Patients should be educated about skin protection and made more aware of AKs and their treatment. Initiatives should be focused on older people with appropriate print and online media. While there are obvious advantages in having an educated patient population, there is a risk that this approach might increase public anxiety and the number of patients consulting for suspected AKs. Options to manage this demand include training community pharmacists to recognise high-risk lesions, although this would require funding. Pharmacies could also be used to provide written information about AKs. Educational initiatives could be usefully combined with practical steps to promote skin protection, such as providing free sun hats.

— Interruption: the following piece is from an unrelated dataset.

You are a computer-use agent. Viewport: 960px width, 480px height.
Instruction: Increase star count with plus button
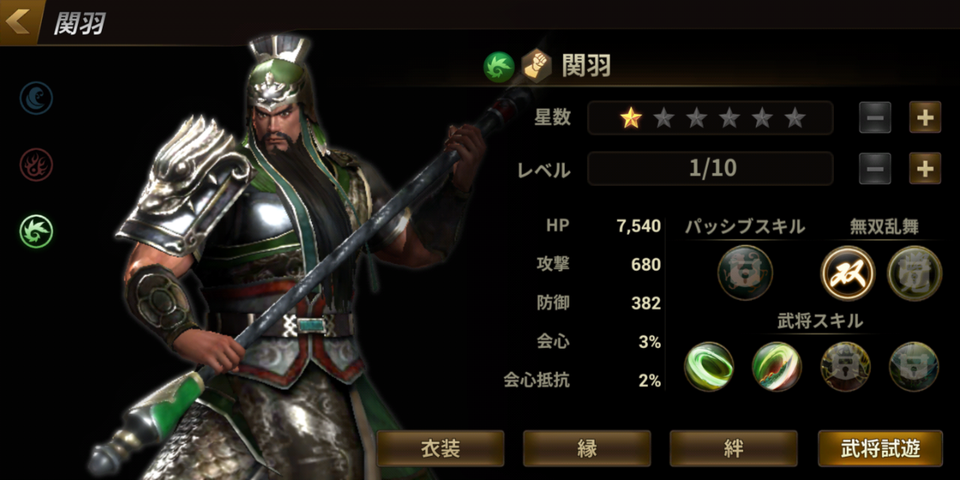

AKs are taking up a growing proportion of dermatologists’ workloads and it is likely that in the future much of this workload will shift into general practice. The increasing range of drugs available to treat AKs is welcome as it provides both clinicians and patients with a wider choice. Although there is a lack of evidence on which to base the selection of treatment, clinical factors and patient preference should guide choice. The new lower strength 3.75% imiquimod cream is a particularly welcome addition to the armamentarium of field-directed treatments, with its good efficacy, once-daily administration and short-duration dosing regimen.